[Records from a dataset]

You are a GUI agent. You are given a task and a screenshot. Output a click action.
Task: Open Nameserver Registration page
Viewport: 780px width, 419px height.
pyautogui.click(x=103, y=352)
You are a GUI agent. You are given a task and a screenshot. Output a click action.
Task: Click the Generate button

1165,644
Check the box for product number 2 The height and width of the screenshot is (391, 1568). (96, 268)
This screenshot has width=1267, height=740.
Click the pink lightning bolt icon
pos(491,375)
---
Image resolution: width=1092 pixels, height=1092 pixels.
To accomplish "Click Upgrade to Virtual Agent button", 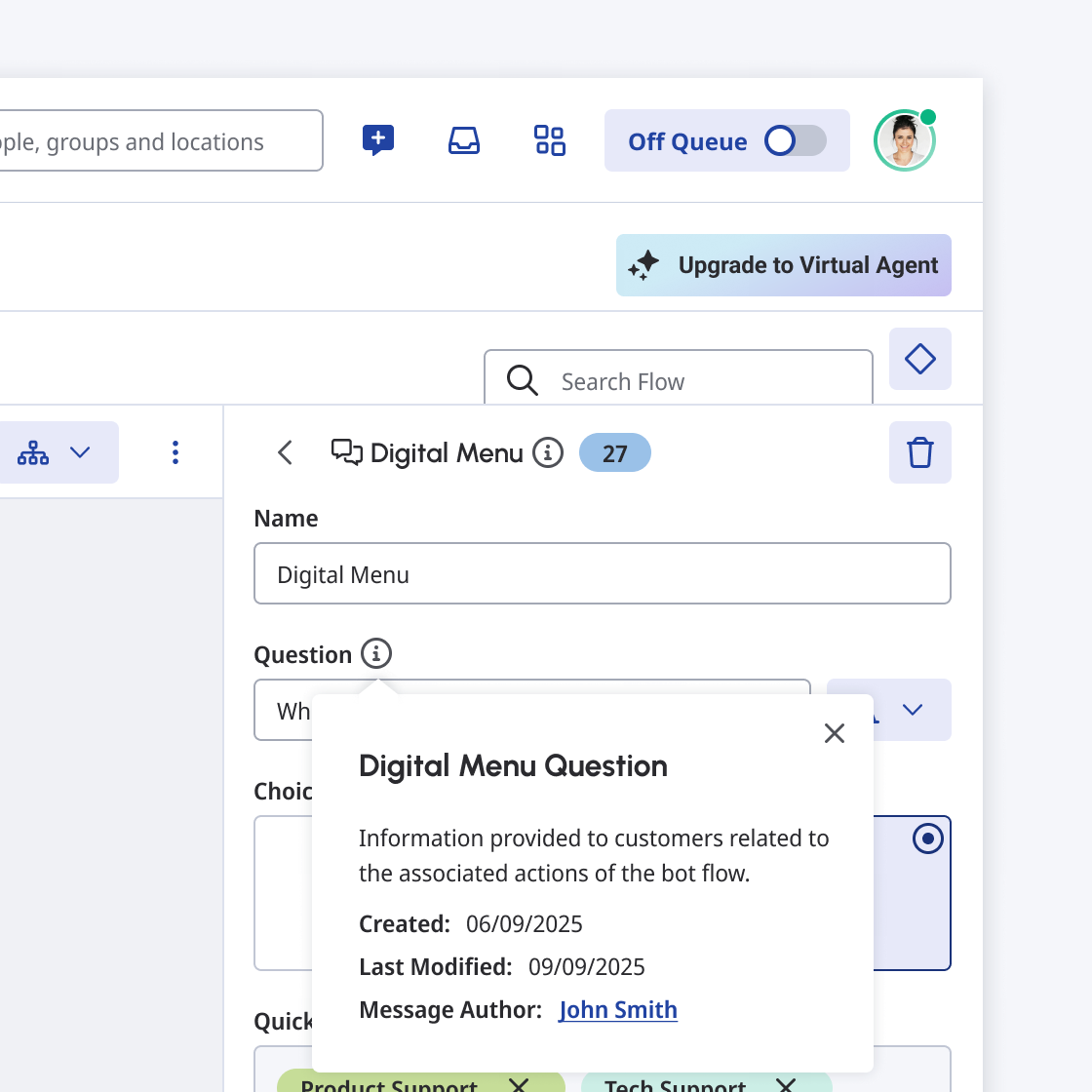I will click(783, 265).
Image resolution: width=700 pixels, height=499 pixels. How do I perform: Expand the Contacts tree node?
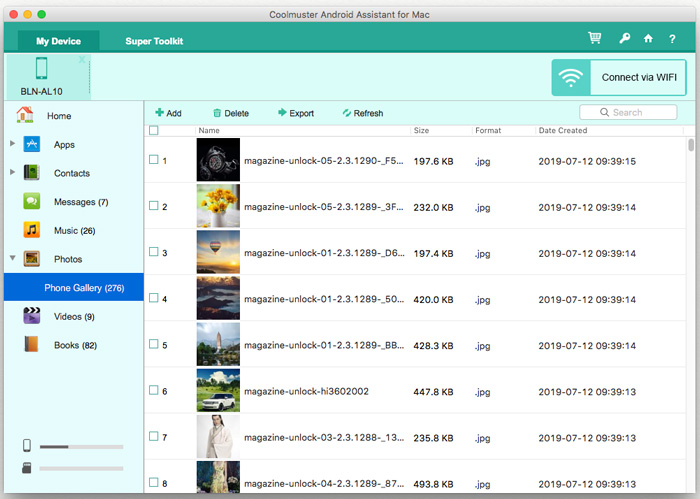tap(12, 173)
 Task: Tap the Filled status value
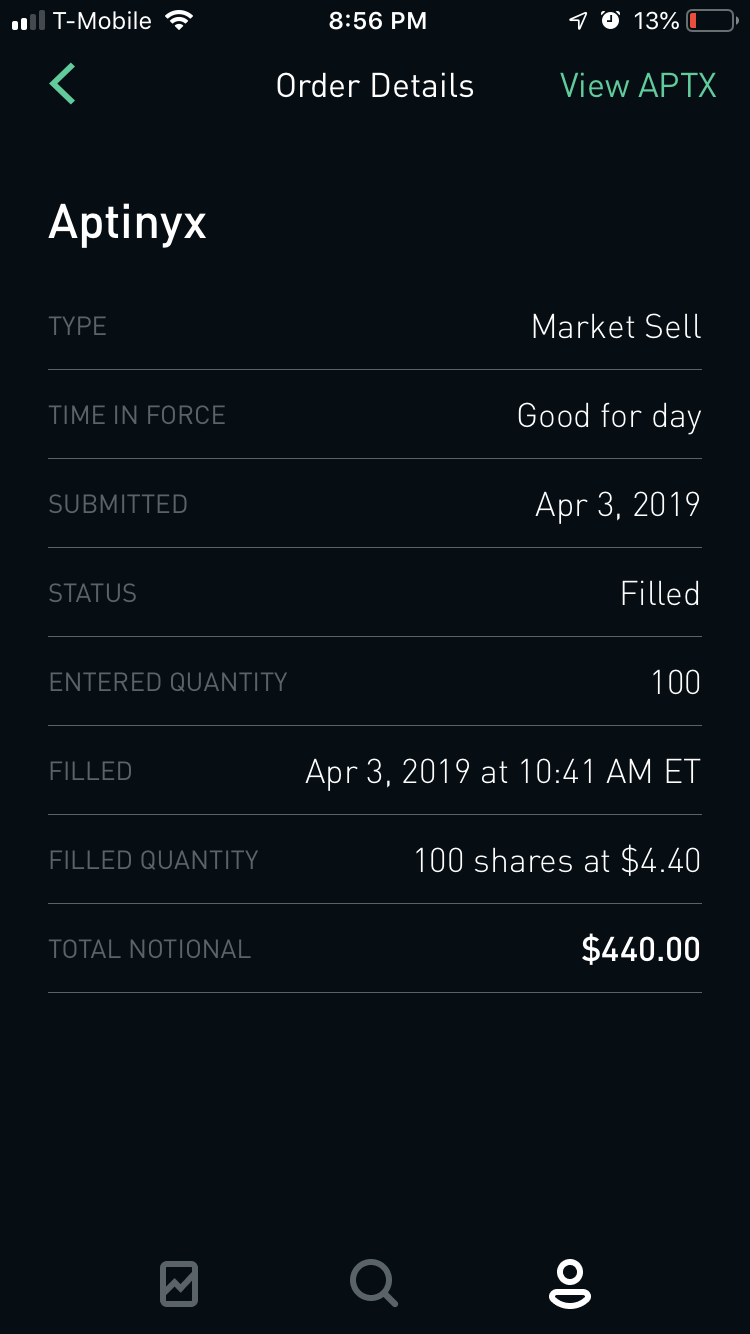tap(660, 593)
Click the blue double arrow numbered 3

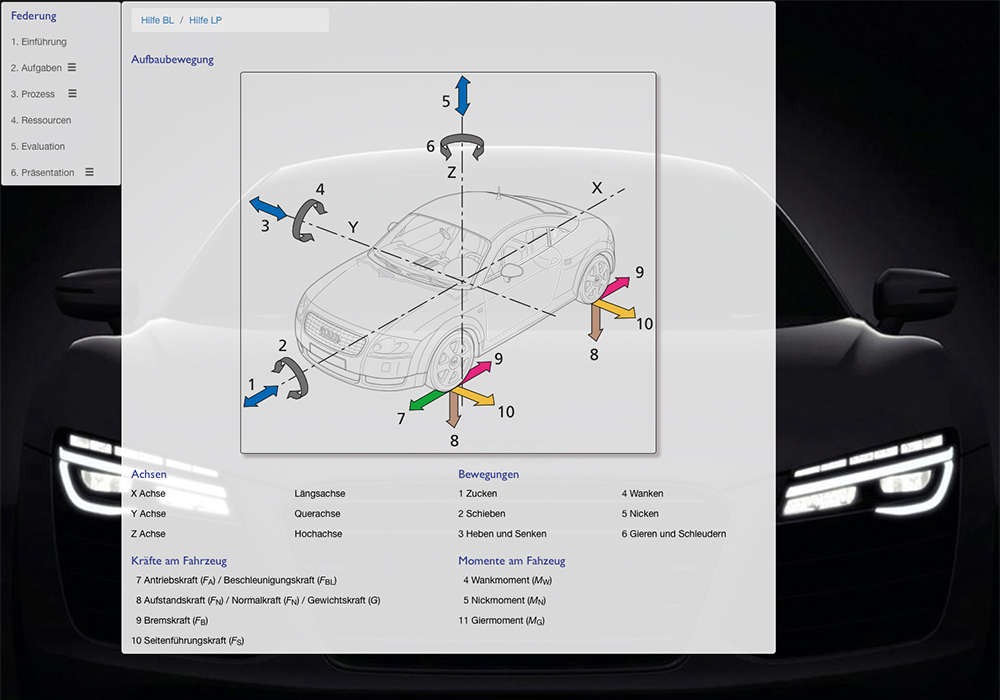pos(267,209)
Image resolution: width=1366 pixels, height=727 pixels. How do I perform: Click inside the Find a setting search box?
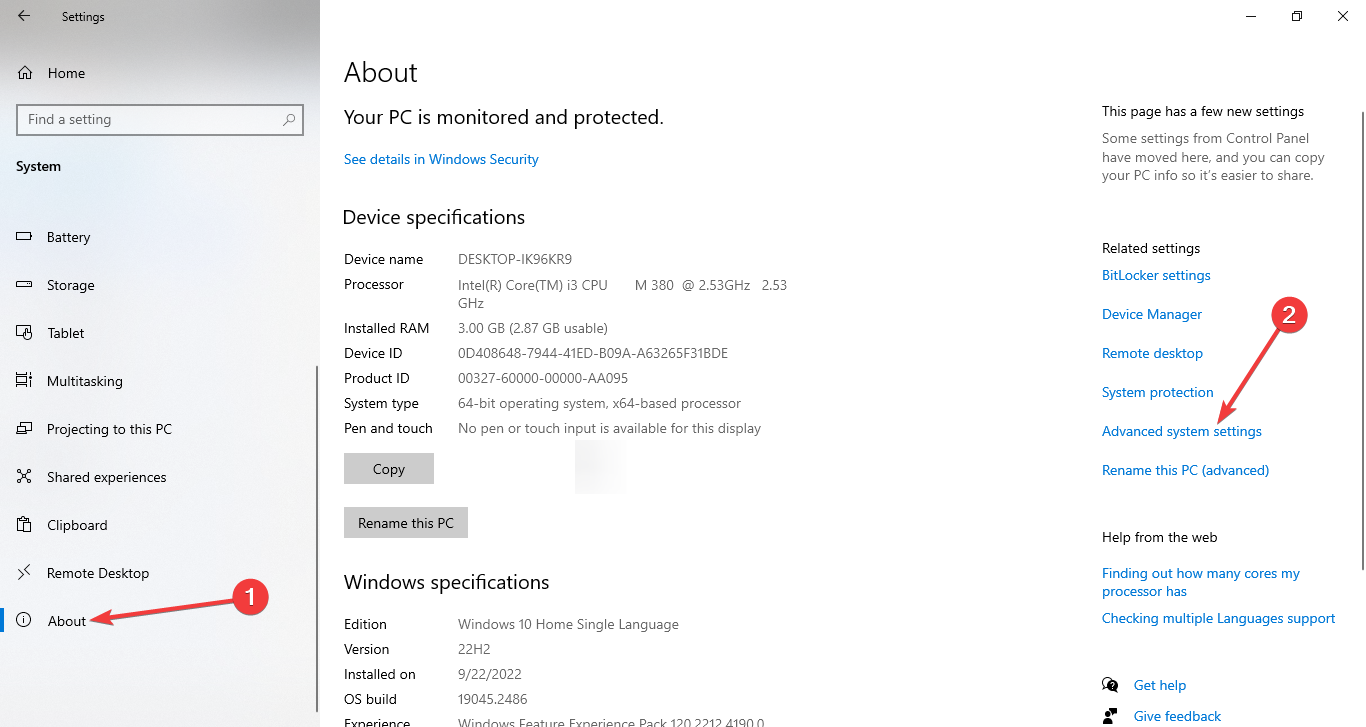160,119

:: What is needed ::
Copy out each line from the preceding entries that mentions the word "screenshot".

:: Expected answer ::
You are a GUI agent. You are given a task and a screenshot. Output a click action.
You are a GUI agent. You are given a task and a screenshot. Output a click action.
Check the box for product number 2 The height and width of the screenshot is (391, 1568). (96, 268)
This screenshot has width=1267, height=740.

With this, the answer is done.